(Saved data entries)
┌──

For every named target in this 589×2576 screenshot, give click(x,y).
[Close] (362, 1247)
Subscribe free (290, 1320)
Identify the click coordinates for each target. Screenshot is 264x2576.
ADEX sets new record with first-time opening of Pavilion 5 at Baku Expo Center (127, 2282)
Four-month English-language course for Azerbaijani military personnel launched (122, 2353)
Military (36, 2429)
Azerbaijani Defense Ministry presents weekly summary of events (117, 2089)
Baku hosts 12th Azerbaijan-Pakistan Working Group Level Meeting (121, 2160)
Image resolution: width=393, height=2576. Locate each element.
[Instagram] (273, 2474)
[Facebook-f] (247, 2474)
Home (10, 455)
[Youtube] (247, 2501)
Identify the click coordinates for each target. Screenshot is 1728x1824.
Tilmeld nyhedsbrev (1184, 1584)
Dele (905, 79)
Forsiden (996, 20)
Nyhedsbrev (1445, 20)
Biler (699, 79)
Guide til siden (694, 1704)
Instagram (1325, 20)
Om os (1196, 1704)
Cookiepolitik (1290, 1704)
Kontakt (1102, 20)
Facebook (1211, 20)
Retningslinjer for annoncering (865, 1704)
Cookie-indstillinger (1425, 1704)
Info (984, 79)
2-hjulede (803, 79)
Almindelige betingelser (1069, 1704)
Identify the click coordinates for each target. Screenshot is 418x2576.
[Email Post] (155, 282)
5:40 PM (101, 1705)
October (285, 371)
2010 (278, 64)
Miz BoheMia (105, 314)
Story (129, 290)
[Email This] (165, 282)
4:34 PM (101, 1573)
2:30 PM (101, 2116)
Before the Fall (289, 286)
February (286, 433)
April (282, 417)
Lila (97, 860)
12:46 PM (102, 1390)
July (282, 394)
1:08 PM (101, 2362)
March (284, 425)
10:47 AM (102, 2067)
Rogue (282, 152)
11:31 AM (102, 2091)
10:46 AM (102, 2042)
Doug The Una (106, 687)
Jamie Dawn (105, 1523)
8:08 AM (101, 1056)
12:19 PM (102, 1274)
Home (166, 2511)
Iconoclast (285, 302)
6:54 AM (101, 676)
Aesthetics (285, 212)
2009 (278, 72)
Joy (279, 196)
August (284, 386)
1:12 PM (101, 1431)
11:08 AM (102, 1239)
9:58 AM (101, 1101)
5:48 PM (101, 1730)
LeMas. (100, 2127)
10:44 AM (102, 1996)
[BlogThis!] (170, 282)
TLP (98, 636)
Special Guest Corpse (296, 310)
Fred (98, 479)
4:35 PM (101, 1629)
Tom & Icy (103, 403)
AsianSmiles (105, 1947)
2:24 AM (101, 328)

└──

HOW TO COMPLETE THIS TASK
Nothing but the lines from the one with "6:54 AM (101, 676)" through the end of the data above should be repeated, each exactly as it stands.

WRITTEN SOLUTION
6:54 AM (101, 676)
Aesthetics (285, 212)
2009 (278, 72)
Joy (279, 196)
August (284, 386)
1:12 PM (101, 1431)
11:08 AM (102, 1239)
9:58 AM (101, 1101)
5:48 PM (101, 1730)
LeMas. (100, 2127)
10:44 AM (102, 1996)
[BlogThis!] (170, 282)
TLP (98, 636)
Special Guest Corpse (296, 310)
Fred (98, 479)
4:35 PM (101, 1629)
Tom & Icy (103, 403)
AsianSmiles (105, 1947)
2:24 AM (101, 328)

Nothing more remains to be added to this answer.